National security letters are issued by the FBI, not a judge, to obtain phone, computer and banking information. Instead of complying, I spoke with a lawyer at the American Civil Liberties Union and filed a constitutional challenge against the NSL provision of the Patriot Act, which was signed into law 10 years ago.
A decade later, much of the government's surveillance policy remains shrouded in secrecy, making it impossible for Americans to engage in a meaningful debate on the effectiveness or wisdom of various practices. The government has used NSLs to collect private information on hundreds of thousands of people. I am the only person from the telecommunications industry who received one to ever challenge in court the legality of the warrantless NSL searches and the associated gag order and to be subsequently (partially) ungagged.
In 2004, it wasn't clear whether the FBI would charge me with a crime for telling the ACLU about the letter, or for telling the court clerk about it when I filed my lawsuit as "John Doe." I was unable to tell my family, friends, colleagues or clients, and I had to lie about where I was going when I visited my attorneys. My father was battling cancer and, in 2008, he succumbed to his illness. I was never able to tell him what I was going through.
For years, the government implausibly claimed that if I were able to identify myself as the plaintiff in the case, irreparable damage to national security would result. But I did not believe then, nor do I now, that the FBI's gag order was motivated by legitimate national security concerns.
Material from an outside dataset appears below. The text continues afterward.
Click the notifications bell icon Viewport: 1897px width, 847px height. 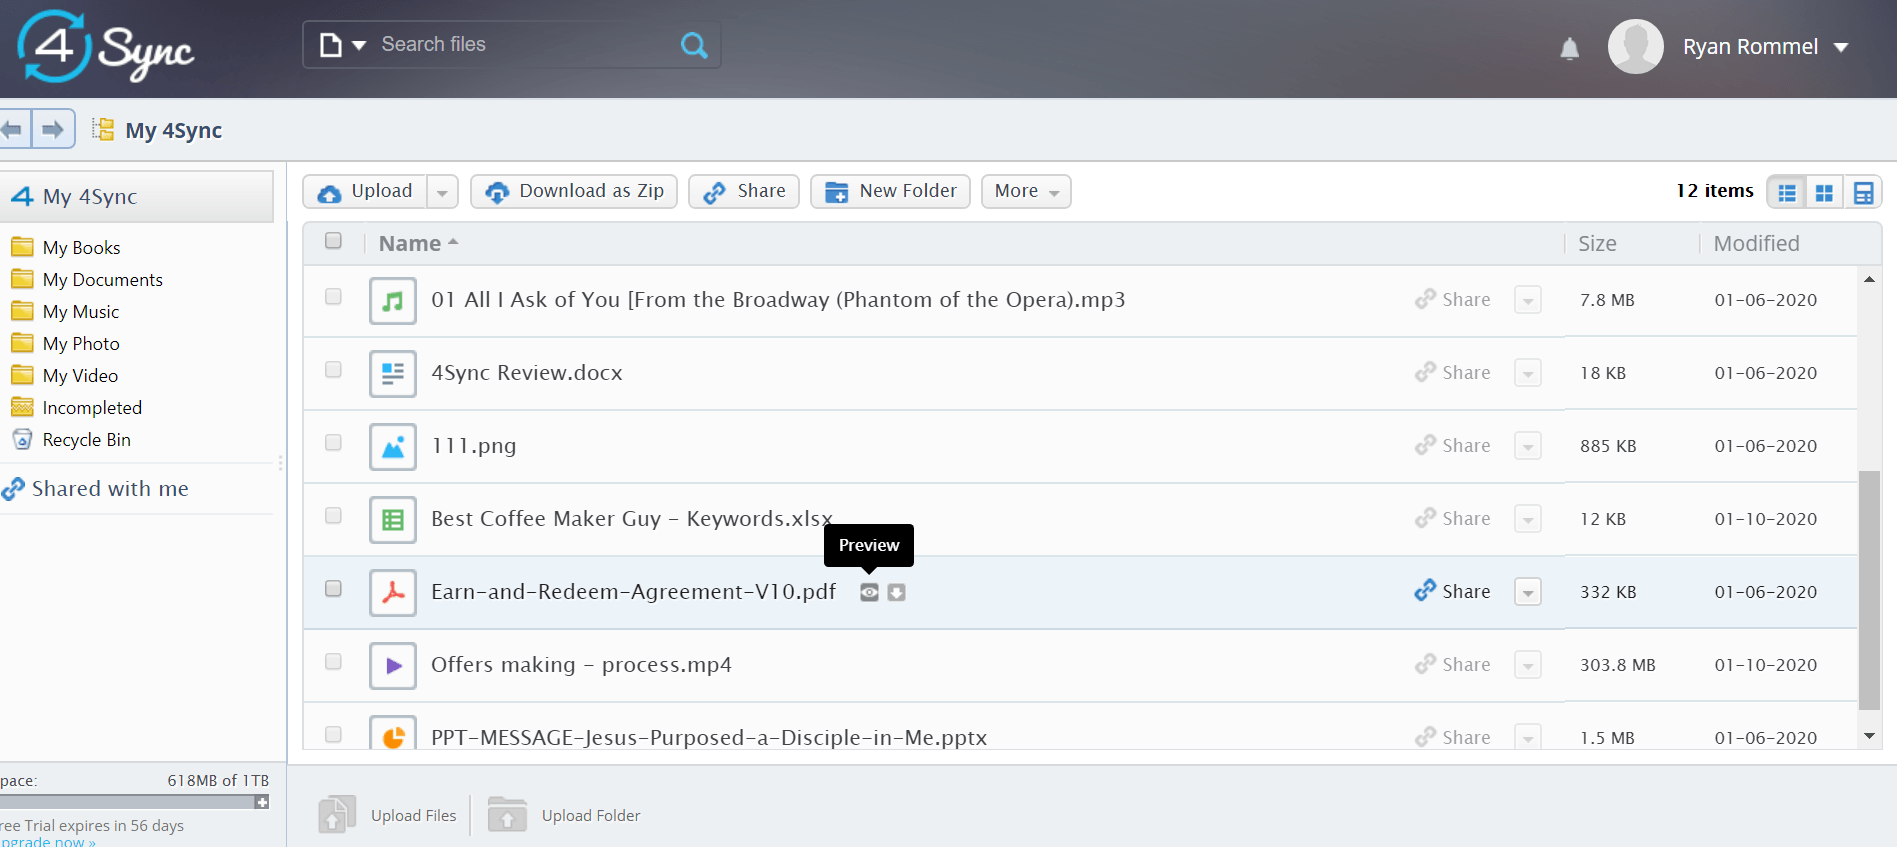pos(1569,48)
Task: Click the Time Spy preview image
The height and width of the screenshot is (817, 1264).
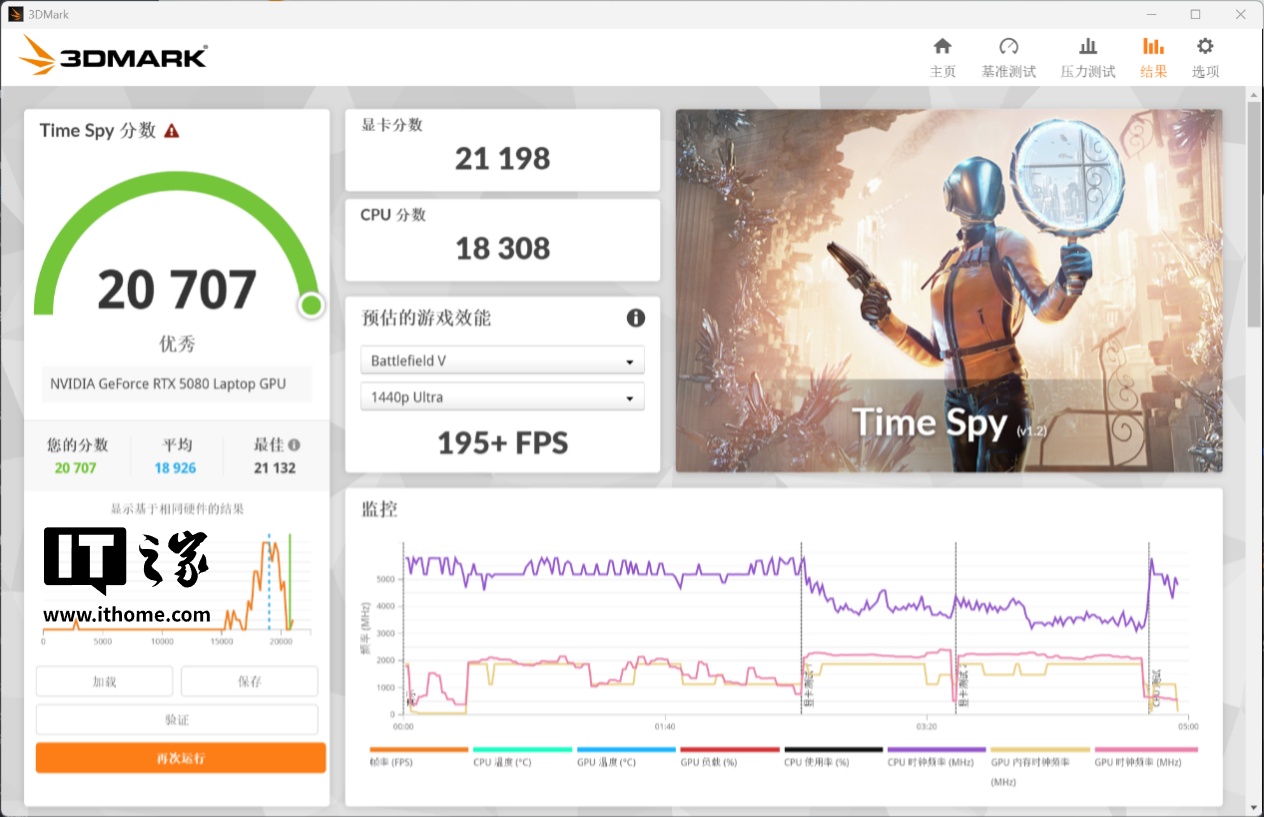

It was motivated by a desire to insulate the FBI from public criticism and oversight.
In 2007, the Washington Post made an exception to its policy against anonymous op-eds and published a piece I wrote about my predicament. In August 2010, the government agreed to a settlement, and I was finally allowed to reveal my name to the public in connection with my case. But I am still prevented -- under the threat of imprisonment -- from discussing any fact that was redacted in the thousands of pages of court documents, including the target of the investigation or what information was sought.
I don't believe that it's right for Americans' free speech rights to be bound by perpetual gag orders that can't be meaningfully challenged in a court of law. The courts agreed, but the NSLs and the gag orders live on.
Now the FBI is supposed to notify NSL recipients that they can challenge a gag order -- but the government refuses to say how the court's ruling has been put into practice, or how many gag orders have been issued, challenged or reversed. This information is especially important since internal Justice Department investigations have found widespread violations of NSL rules by the FBI.
During the recent debate to reauthorize sections of the Patriot Act, two members of the Senate Intelligence Committee -- Mark Udall, D-Colo., and Ron Wyden, D-Ore. -- warned that the government is interpreting the law to conduct surveillance that does not follow from a plain reading of the text.
"When the American people find out how their government has secretly interpreted the Patriot Act, they will be stunned and they will be angry," Wyden said. As someone who had to keep silent and live a lie for the better part of a decade, in the false name of "national security," I know he's right.
Nicholas Merrill is executive director of the Calyx Institute, a nonprofit organization that promotes "best practices" with regard to privacy and freedom of expression in the telecommunications industry.